Birding · Fall Colors · Lake · River/Creek · Views · Wildflowers
Summer and dry weather only. The landing surface is highly cohesive clay, and when it gets wet... it gets slippery and sticky.
A remote and beautiful run with rewarding views.
Need to Know
There are no established or marked trails in this area. Access is strictly by airplane. Stay off the "Mud Strip" if it's wet.
If its wet, do something else.
Start at the "Mud Strip" and run west through the wildflowers growing through the hard surface clay soil in the spring. The run begins with a sea of dandelions, then sweet-peas (strong, sweet aroma), then fireweed. Usually, when the fireweed is in bloom, there is an explosion of grasshoppers. If the seagulls are there, the grasshoppers are in great numbers.
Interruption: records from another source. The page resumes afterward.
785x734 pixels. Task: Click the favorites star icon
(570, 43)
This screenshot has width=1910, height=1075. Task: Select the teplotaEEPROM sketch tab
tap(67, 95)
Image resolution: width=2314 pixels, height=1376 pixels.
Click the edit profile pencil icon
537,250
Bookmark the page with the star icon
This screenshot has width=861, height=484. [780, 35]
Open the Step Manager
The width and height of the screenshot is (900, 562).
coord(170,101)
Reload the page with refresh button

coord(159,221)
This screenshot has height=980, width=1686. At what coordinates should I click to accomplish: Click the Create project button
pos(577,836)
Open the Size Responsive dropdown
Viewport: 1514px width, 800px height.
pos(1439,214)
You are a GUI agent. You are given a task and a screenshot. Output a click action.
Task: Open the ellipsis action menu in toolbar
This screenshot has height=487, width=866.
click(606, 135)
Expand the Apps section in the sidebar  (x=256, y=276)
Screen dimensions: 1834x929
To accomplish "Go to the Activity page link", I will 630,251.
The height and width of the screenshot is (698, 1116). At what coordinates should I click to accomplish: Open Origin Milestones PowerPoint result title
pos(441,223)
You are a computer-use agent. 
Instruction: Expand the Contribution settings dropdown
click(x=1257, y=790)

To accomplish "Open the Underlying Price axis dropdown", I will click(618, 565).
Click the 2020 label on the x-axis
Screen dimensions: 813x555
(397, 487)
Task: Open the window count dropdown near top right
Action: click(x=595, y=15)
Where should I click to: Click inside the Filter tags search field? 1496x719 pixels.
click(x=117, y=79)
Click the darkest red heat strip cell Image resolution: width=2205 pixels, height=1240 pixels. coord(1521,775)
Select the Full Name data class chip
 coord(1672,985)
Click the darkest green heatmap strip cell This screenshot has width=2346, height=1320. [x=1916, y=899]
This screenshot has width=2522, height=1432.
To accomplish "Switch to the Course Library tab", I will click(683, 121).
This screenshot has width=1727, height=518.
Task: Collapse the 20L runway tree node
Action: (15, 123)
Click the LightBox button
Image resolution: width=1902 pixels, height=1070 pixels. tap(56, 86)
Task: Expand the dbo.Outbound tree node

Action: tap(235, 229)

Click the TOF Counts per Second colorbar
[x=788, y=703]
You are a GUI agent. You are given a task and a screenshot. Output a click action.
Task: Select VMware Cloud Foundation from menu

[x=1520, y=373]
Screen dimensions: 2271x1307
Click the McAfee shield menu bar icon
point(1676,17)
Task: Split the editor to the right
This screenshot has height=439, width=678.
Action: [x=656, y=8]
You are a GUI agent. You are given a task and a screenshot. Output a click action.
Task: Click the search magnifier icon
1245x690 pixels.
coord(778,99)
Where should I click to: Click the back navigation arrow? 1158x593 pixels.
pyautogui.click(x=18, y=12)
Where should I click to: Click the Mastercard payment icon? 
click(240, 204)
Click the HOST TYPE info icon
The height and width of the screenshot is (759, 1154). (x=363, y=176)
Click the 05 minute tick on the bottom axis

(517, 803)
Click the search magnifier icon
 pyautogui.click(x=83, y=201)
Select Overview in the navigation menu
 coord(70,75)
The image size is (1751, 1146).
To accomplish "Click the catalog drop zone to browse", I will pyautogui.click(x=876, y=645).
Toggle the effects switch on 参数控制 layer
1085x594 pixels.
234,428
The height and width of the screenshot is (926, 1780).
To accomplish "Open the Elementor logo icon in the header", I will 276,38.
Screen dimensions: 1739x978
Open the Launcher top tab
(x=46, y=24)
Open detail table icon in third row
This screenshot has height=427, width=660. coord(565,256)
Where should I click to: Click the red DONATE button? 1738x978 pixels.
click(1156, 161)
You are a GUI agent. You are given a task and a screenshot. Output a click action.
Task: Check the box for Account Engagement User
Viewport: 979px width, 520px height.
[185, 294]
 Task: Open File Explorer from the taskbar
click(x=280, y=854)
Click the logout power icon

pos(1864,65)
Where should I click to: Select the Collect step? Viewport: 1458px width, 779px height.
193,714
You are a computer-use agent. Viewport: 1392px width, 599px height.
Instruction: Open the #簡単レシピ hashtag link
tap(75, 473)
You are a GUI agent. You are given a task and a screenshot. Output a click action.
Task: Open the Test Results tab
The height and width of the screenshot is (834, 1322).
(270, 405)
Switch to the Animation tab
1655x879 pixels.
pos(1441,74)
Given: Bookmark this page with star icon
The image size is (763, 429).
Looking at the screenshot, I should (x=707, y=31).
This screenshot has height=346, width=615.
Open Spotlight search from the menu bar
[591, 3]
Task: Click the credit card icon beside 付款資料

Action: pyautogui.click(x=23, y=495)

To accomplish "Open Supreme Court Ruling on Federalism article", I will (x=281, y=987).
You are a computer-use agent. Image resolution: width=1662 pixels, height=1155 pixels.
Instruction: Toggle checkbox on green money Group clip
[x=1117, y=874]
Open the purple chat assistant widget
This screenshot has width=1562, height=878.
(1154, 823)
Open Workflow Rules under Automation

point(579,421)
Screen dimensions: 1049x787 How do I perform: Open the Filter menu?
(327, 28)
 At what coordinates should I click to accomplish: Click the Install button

At about 1.5 miles, you'll notice prominent large rocks resting on the tallest part of the moraine. This is a good place to take a shortcut through the low brush and alders to the top of the moraine. Continue along the hard-packed clay toward the outflow from Lake George.
Once at the river, head upstream and stay close to the bank. There you'll find holes in the alder and eventually reach an open area with twisted vine and a short landing strip. Pass the landing strip, and continue onto where the level part of the gravel bar ends, at about 3.1 miles. There is a view of the Lake George outflow joining another river.
To the left, find the clearing in the alders with a path that climbs to the top of the moraine. Here is where you reverse direction, and get your first view of Colony Glacier and Lake George, usually filled with ice.
There are several walls of alders on the return. Generally, stay on the top of the moraine and look for surveyor tape, cut brush, or other human activity to find the trail through the several walls of alder. "Mud Strip" will be visible from the top of the moraine. Look for stacks of rocks and a path that leads through the alders to complete the loop.
Flora & Fauna
Birds, brown and black bears, moose, and sheep on distant mountains.